Author Archive: Jim Albert

In-Play Home Run Hitting – Season and Month Effects

Introduction

It is May 1 and we have completed a month of 2024 baseball — roughly 1/6 of the season. Looking at the season to season stats from Baseball Reference, it appears that home run hitting is down — currently we see 1.02 home runs hit per team per game compared with 1.21 home runs hit in the previous 2023 season. But this is a biased comparison since the 2024 data is based only on baseball played during the cold April weather. That raises several questions about patterns of home run hitting over seasons and months.

  • We know that the chance of a home run is strongly dependent on the launch angle and exit velocity of the batted ball. What are the season to season patterns in home run hitting if we adjust for the launch variables?
  • Similarly, if we adjust in-play home run rates for the launch variables, what are the month to month effects, and how have these month effects varied over seasons?

We will address these questions by use of predictions from a model that includes launch variable, season and month effects.

Data

I collected all of the Statcast in-play data for the Statcast seasons 2015 through 2023. Since we are exploring effects from April through October, I omitted the shortened 2020 season from the data. For each batted ball, I have the launch angle, launch speed, date and home run indicator.

GAM Model

The intent is to explore season and month effects for home run hitting beyond what is explained by the launch velocity and launch angle measurements. Let y = 1 if we observe a home run (y = 0 otherwise) and let p denote the probability of a home run on a ball put in play. We fit the generalized additive model

log(p / (1 – p)) = s(LA, LS) + Season + Month + Season * Month

where s() is a smooth function of the launch variables LA and LS, Season and Month are categorical predictors, and we allow for interactions between Season and Month which means that the month effect can vary across seasons. This logistic GAM model can be fit by the gam() function from the mgcv package:

gam(HR ~ s(launch_angle, launch_speed) + Season * cMonth,
             data = sc_a,
             family = binomial)

In previous work (such as in the Home Run Hitting chapter of our 3rd edition of ABDWR), we focused on learning about how the probability of a home run depends on the launch variables for one season. Here we take a different approach — we fix values of launch angle and exit velocity and see how predictions from the GAM model vary across seasons and months.

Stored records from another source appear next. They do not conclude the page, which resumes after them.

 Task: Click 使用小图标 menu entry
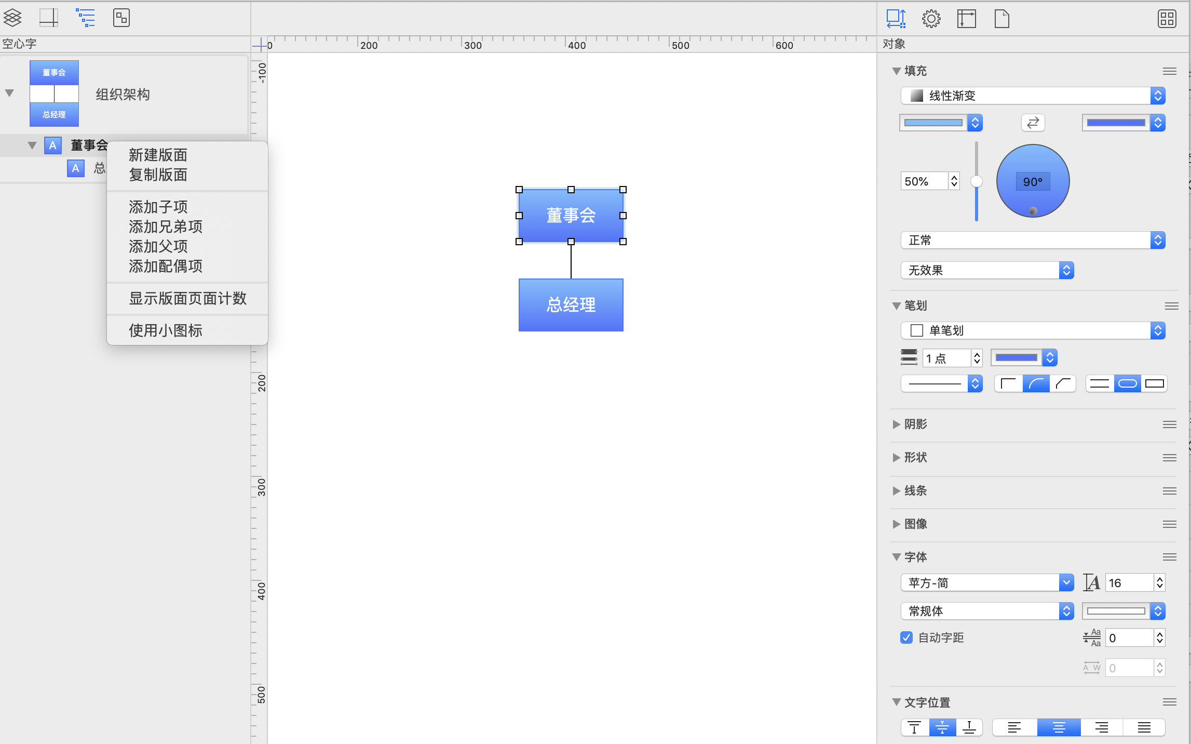click(166, 330)
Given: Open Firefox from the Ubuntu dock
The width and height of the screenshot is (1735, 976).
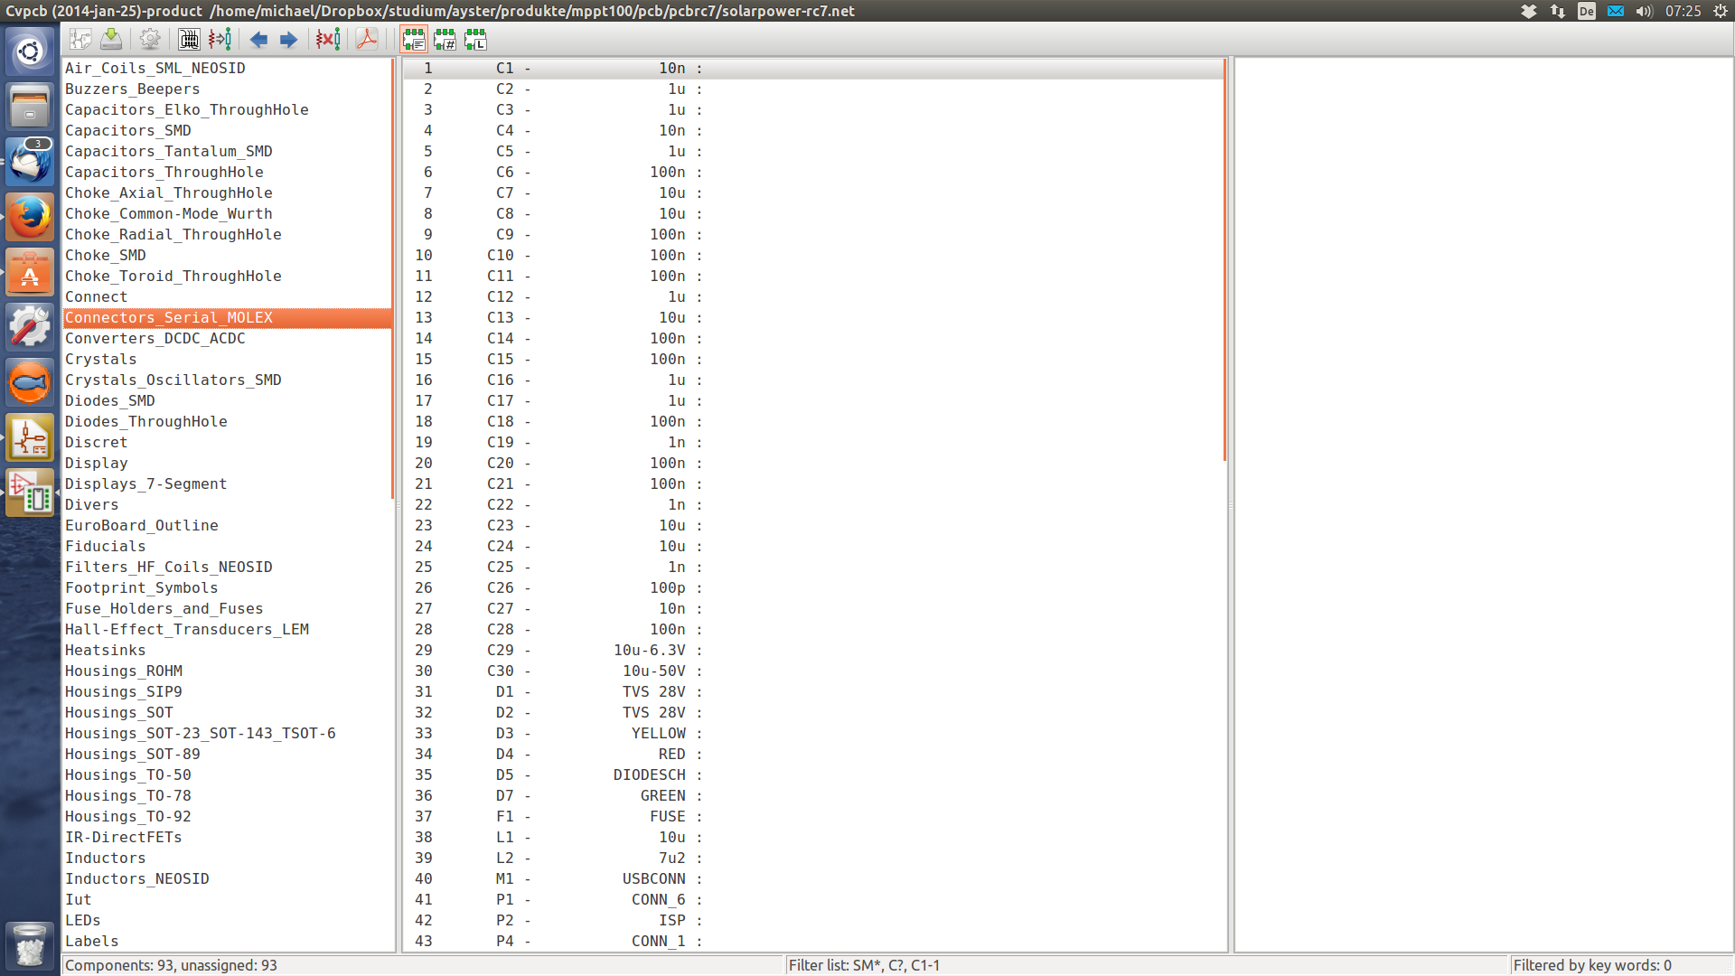Looking at the screenshot, I should (x=30, y=218).
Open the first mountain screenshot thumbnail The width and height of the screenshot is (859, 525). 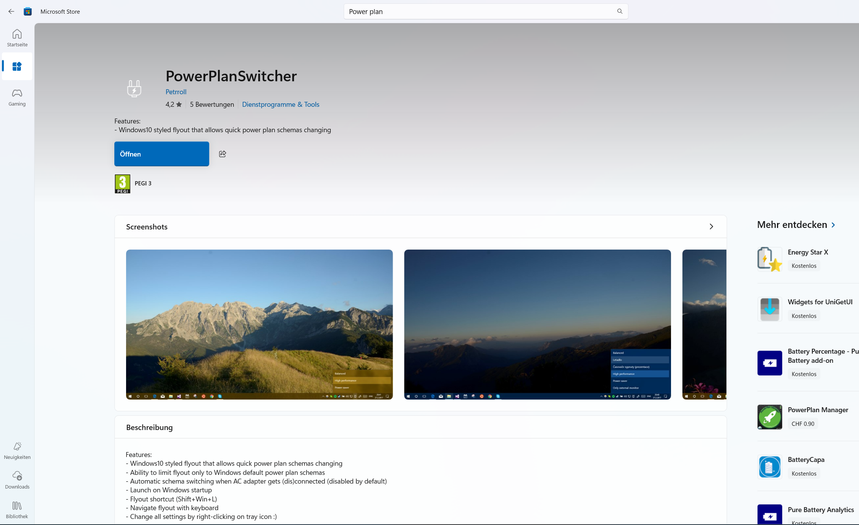259,324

Plotting Predictions Against Season

Here I set the launch angle to be 28 degrees and the exit velocity to be 100 mph. I chose these values since the chance of a home run is close to 50%. I use the model fit to predict the probability of a home run across all Statcast seasons and months. The following graph displays the probability estimates as a function of the season where I use colors to distinguish different months. Since this model includes the launch variables, these patterns represent carry effects of the ball for different seasons and months. Several observations:

  • Although the greatest home run total occurred in the 2019 season, the carry effect was slightly larger in 2017 than in 2019. The reason why there were more home runs in 2019 compared to 2017 was jointly due to the carry effect and the change in launch variables (higher exit velocities and more suitable launch angles).
  • In recent seasons, MLB has been using a relatively dead baseball and the carry effects are significantly lower in 2021-2023 compared to earlier seasons.
  • The month effects are significant. April (red in this figure) stands out where the carry effects are low. The month effects for the months June through September are similar, especially in recent seasons.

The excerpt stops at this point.